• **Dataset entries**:
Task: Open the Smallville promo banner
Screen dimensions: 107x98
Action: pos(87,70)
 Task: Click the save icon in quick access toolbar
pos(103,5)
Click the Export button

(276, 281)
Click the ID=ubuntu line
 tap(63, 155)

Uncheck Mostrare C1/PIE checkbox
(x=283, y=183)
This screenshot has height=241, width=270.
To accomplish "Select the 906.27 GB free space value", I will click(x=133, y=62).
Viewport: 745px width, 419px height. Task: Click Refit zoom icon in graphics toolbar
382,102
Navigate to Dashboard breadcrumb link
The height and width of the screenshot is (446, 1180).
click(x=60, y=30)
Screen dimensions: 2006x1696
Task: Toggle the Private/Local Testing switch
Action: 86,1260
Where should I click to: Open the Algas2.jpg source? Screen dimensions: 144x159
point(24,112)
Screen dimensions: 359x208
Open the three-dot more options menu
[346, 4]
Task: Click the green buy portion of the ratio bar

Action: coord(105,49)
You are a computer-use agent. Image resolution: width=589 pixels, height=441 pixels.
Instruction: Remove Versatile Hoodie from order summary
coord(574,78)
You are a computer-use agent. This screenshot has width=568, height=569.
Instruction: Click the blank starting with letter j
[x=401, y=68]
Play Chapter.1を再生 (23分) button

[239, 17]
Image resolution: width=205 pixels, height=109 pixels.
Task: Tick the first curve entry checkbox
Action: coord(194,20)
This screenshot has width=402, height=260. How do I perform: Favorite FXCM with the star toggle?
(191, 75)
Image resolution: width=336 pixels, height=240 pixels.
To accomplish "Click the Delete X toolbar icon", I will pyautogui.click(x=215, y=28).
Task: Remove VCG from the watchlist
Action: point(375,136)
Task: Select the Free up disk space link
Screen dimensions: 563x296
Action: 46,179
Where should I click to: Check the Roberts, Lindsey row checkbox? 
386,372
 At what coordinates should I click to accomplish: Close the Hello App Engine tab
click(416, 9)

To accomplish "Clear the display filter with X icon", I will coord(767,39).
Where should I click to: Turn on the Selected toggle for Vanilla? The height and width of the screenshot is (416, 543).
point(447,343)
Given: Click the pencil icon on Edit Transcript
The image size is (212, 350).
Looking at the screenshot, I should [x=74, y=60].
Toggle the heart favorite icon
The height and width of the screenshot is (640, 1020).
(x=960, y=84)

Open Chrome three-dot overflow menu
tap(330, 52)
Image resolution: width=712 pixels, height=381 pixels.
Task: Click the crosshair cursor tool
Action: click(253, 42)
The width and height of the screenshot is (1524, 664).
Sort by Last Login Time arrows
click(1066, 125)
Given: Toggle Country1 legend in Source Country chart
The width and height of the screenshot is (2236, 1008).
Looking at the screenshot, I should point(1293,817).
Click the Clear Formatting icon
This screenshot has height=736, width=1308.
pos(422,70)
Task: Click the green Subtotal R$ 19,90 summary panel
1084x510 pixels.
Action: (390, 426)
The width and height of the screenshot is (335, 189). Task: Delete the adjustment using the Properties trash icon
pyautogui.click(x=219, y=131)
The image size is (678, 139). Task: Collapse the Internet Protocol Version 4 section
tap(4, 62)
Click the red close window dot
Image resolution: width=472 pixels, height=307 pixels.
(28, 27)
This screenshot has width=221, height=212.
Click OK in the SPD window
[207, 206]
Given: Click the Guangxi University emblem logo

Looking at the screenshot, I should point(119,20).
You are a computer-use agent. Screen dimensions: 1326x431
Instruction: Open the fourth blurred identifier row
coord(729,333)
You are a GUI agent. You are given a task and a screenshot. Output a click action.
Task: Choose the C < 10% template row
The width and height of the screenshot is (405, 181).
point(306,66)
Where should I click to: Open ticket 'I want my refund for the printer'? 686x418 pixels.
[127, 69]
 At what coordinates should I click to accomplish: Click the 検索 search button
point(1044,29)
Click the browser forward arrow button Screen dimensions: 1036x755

• **INSTRUCTIONS TO FOLLOW**: Restating every entry above word for word is the whole task.

• **SOLUTION**:
Task: Open the Smallville promo banner
Screen dimensions: 107x98
Action: pos(87,70)
 Task: Click the save icon in quick access toolbar
pos(103,5)
Click the Export button

(276, 281)
Click the ID=ubuntu line
 tap(63, 155)

Uncheck Mostrare C1/PIE checkbox
(x=283, y=183)
This screenshot has height=241, width=270.
To accomplish "Select the 906.27 GB free space value", I will click(x=133, y=62).
Viewport: 745px width, 419px height. Task: Click Refit zoom icon in graphics toolbar
382,102
Navigate to Dashboard breadcrumb link
The height and width of the screenshot is (446, 1180).
click(x=60, y=30)
Screen dimensions: 2006x1696
Task: Toggle the Private/Local Testing switch
Action: 86,1260
Where should I click to: Open the Algas2.jpg source? Screen dimensions: 144x159
point(24,112)
Screen dimensions: 359x208
Open the three-dot more options menu
[346, 4]
Task: Click the green buy portion of the ratio bar

Action: coord(105,49)
You are a computer-use agent. Image resolution: width=589 pixels, height=441 pixels.
Instruction: Remove Versatile Hoodie from order summary
coord(574,78)
You are a computer-use agent. This screenshot has width=568, height=569.
Instruction: Click the blank starting with letter j
[x=401, y=68]
Play Chapter.1を再生 (23分) button

[239, 17]
Image resolution: width=205 pixels, height=109 pixels.
Task: Tick the first curve entry checkbox
Action: coord(194,20)
This screenshot has width=402, height=260. How do I perform: Favorite FXCM with the star toggle?
(191, 75)
Image resolution: width=336 pixels, height=240 pixels.
To accomplish "Click the Delete X toolbar icon", I will pyautogui.click(x=215, y=28).
Task: Remove VCG from the watchlist
Action: point(375,136)
Task: Select the Free up disk space link
Screen dimensions: 563x296
Action: 46,179
Where should I click to: Check the Roberts, Lindsey row checkbox? 
386,372
 At what coordinates should I click to accomplish: Close the Hello App Engine tab
click(416, 9)

To accomplish "Clear the display filter with X icon", I will coord(767,39).
Where should I click to: Turn on the Selected toggle for Vanilla? The height and width of the screenshot is (416, 543).
point(447,343)
Given: Click the pencil icon on Edit Transcript
The image size is (212, 350).
Looking at the screenshot, I should [x=74, y=60].
Toggle the heart favorite icon
The height and width of the screenshot is (640, 1020).
(x=960, y=84)

Open Chrome three-dot overflow menu
tap(330, 52)
Image resolution: width=712 pixels, height=381 pixels.
Task: Click the crosshair cursor tool
Action: click(253, 42)
The width and height of the screenshot is (1524, 664).
Sort by Last Login Time arrows
click(1066, 125)
Given: Toggle Country1 legend in Source Country chart
The width and height of the screenshot is (2236, 1008).
Looking at the screenshot, I should point(1293,817).
Click the Clear Formatting icon
This screenshot has height=736, width=1308.
pos(422,70)
Task: Click the green Subtotal R$ 19,90 summary panel
1084x510 pixels.
Action: (390, 426)
The width and height of the screenshot is (335, 189). Task: Delete the adjustment using the Properties trash icon
pyautogui.click(x=219, y=131)
The image size is (678, 139). Task: Collapse the Internet Protocol Version 4 section
tap(4, 62)
Click the red close window dot
Image resolution: width=472 pixels, height=307 pixels.
(28, 27)
This screenshot has width=221, height=212.
Click OK in the SPD window
[207, 206]
Given: Click the Guangxi University emblem logo

Looking at the screenshot, I should point(119,20).
You are a computer-use agent. Screen dimensions: 1326x431
Instruction: Open the fourth blurred identifier row
coord(729,333)
You are a GUI agent. You are given a task and a screenshot. Output a click action.
Task: Choose the C < 10% template row
The width and height of the screenshot is (405, 181).
point(306,66)
Where should I click to: Open ticket 'I want my refund for the printer'? 686x418 pixels.
[127, 69]
 At what coordinates should I click to accomplish: Click the 検索 search button
point(1044,29)
Click the browser forward arrow button Screen dimensions: 1036x755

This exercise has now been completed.